Tarping, a weed management technique, being employed in a field. Credit: Courtesy Rebecca Champagne

This story was originally published in June 2020.

Weeding is one of the most annoying parts of gardening, but it is necessary if you want a productive harvest. Home gardeners and professionals alike are always looking for new solutions for weeding woes, from mixing it up with mulches to taking a flamethrower to the pesky plants.

One preventative strategy could rid you of your weed issues forever, as long as you employ a bit of advanced planning.

Sonja Birthisel, postdoctoral research Associate at the University of Maine, has conducted research on weeding strategies that involve covering plots before planting with reusable plastic tarps for about a week. The technique, aptly known as “tarping,” is gaining popularity in the gardening world, especially for small farms looking to control weeds effectively and efficiently.

Here’s how it works: prepare a smooth, flat garden bed, and moisten thoroughly (setting up right after a rainy day is ideal). Before you plant your crops in your garden plot that is otherwise prepared for spring planting, secure an opaque black or blue tarp (these darker colors are not only more common for store bought tarps, but they also conduct heat better) tightly over the soil.

“You can do this either by tilling in the spring and applying the tarp, or applying the tarp on residue from last year,” Birthisel said. “Some people find that this strategy can help them do a no till approach to gardening.

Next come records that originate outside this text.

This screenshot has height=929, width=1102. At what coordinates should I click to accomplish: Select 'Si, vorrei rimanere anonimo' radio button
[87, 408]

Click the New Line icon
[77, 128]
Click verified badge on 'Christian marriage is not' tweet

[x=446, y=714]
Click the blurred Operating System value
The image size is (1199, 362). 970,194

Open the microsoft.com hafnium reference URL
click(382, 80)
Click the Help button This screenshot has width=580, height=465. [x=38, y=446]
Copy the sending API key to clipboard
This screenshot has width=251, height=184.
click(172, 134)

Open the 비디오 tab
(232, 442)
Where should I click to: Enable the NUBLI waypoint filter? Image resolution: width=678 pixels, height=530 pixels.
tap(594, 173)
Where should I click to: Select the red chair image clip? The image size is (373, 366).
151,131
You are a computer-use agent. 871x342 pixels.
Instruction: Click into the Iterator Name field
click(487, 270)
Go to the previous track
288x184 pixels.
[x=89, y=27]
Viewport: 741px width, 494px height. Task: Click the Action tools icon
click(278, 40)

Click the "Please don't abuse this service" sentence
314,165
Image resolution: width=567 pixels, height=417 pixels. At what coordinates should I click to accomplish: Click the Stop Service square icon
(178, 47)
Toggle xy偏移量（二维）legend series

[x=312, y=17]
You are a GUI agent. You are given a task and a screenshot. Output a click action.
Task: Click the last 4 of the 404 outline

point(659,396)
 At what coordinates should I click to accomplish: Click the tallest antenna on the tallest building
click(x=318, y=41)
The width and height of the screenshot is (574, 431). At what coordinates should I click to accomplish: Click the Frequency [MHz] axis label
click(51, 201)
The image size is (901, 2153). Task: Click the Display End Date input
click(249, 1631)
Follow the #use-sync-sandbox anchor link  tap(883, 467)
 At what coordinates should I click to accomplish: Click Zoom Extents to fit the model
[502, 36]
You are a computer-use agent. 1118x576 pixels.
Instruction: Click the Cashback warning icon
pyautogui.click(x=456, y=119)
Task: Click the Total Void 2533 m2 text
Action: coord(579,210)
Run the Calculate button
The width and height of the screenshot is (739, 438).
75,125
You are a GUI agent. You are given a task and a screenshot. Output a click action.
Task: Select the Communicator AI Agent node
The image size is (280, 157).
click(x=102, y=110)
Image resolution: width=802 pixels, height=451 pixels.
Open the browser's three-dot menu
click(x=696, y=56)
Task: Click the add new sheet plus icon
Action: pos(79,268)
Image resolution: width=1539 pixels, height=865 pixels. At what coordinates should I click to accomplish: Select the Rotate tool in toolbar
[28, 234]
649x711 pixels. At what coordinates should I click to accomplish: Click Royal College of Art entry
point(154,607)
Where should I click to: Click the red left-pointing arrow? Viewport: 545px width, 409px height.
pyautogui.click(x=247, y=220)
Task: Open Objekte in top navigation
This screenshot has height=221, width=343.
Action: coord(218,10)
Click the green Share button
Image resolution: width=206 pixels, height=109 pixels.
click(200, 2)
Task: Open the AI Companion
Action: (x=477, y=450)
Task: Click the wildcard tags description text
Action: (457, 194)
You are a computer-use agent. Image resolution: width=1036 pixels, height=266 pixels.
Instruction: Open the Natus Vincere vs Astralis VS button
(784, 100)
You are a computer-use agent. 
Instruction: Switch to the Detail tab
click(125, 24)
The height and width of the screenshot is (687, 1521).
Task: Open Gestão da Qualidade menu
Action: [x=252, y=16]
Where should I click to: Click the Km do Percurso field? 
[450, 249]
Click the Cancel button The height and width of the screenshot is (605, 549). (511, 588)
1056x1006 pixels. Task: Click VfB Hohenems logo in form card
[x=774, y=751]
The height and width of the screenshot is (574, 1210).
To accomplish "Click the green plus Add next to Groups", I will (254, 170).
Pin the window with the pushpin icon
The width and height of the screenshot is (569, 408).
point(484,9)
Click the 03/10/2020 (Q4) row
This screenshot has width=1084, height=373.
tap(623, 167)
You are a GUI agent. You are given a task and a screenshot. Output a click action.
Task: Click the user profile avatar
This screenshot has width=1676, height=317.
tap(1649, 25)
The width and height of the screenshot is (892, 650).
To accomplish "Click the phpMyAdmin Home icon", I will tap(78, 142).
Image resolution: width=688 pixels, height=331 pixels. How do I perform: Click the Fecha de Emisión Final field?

Birthisel said to make sure that the tarp is secured tightly around the edges with bricks, sandbags or weights of some sort, distributed every couple of feet around the perimeter of the tarp to make sure no light can enter.

“What we want to do is cause fatal germination of seedlings in that environment,” she explained. “When you’re tarping, you’re helping to deplete the seed bank, the store of weed seeds in your soil.”

The process will create a “stale seedbed,” where the weed seeds hiding underneath your soil are killed with minimal soil disturbance — and, for that matter, labor.

Leave the tarp for seven to ten days before removing it and sow your crops or seeds directly into the plot. Do your best not to disturb the soil around where you’re planting.

“After tarping, you don’t want to disturb the soil afterwards because you’ll bring up new weed seeds,” Birthisel said.

This strategy is similar to another weed management strategy known as solarization, which uses clear plastic, often when they are no longer needed from an old greenhouse or hoop house, instead of an opaque tarp.

Birthisel’s research shows that solarization may have a short-term negative impact on the soil’s biological activity. However, solarization can be more effective for suppressing weeds, especially with shorter treatment durations, so you might look into a clear plastic tarp if you’re eager to plant. However, Birthisel said that solarization can be finicky — and, worse, can backfire.

“It’s really essential to tightly secure the edges by burying them, [or else the weeds] might grow extra well,” Birthisel said. “I recommend it with caution.”